> _Source extract_:
See, a lot of things are happening here. Since the compiler doesn’t know anything about the actual collection type, it has generated general-purpose code to iterate through the collection. The iterator is obtained by calling the GetEnumerator method (the IL_0001 label). If we obtain the iterator via the GetEnumerator method call, it will be created on the heap. All further interaction with the collection is based on the use of this object.

The compiler can use a special optimization while obtaining an iterator for an empty array. In this case, the GetEnumerator call doesn’t create a new object. This topic deserves a separate note. In a general case, don’t count on this optimization.

Now let’s change the code a little, so the compiler knows that we’re working with the array.

C# code:

static void ForeachTest(String[] collection)
{
  foreach (var item in collection)
    Console.WriteLine(item);
}

The corresponding IL code:

.method private hidebysig static void  
ForeachTest(string[] collection) cil managed
{
  // Code size       25 (0x19)
  .maxstack  2
  .locals init ([0] string[] V_0,
                [1] int32 V_1)
  IL_0000:  ldarg.0
  IL_0001:  stloc.0
  IL_0002:  ldc.i4.0
  IL_0003:  stloc.1
  IL_0004:  br.s       IL_0012
  IL_0006:  ldloc.0
  IL_0007:  ldloc.1
  IL_0008:  ldelem.ref
  IL_0009:  call       void [mscorlib]System.Console::WriteLine(string)
  IL_000e:  ldloc.1
  IL_000f:  ldc.i4.1
  IL_0010:  add
  IL_0011:  stloc.1
  IL_0012:  ldloc.1
  IL_0013:  ldloc.0
  IL_0014:  ldlen
  IL_0015:  conv.i4
  IL_0016:  blt.s      IL_0006
  IL_0018:  ret
}

The compiler generated simpler code since it knows the collection type we’re working with. Besides, all the work with the iterator has disappeared — the object is not even created. We reduce the pressure on GC.

> _Data excerpts_:
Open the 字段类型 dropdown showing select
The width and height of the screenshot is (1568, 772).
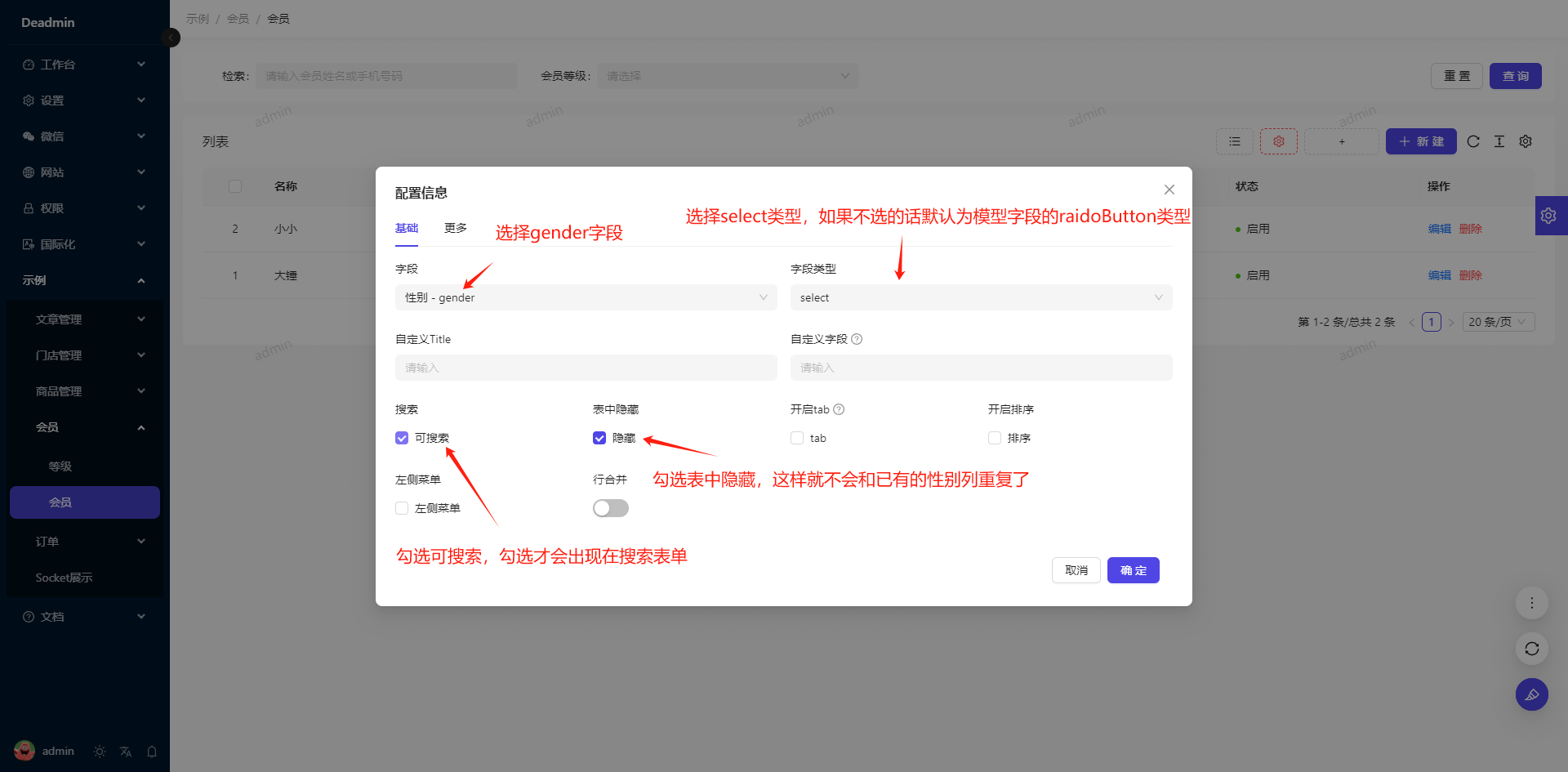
--
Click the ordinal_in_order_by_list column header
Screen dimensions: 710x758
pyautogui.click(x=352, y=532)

> _Written task 1_:
Answer from the foreach excerpt:
(a) Which method is called to obtain the iterator in the general-purpose code?
(b) For an empty array, what does the compiler's special optimization change about the GetEnumerator call?
(c) Once the compiler knows it is working with an array, what happens to the iterator object?
> _Written task 2_:
Reproduce part of the foreach excerpt word for word, beginning at the words "The compiler generated" and stopping after "pressure on GC.".
The records come from a different source than the text.

> _Finished answer 1_:
(a) GetEnumerator.
(b) The GetEnumerator call doesn't create a new object.
(c) It is not even created.

> _Finished answer 2_:
The compiler generated simpler code since it knows the collection type we’re working with. Besides, all the work with the iterator has disappeared — the object is not even created. We reduce the pressure on GC.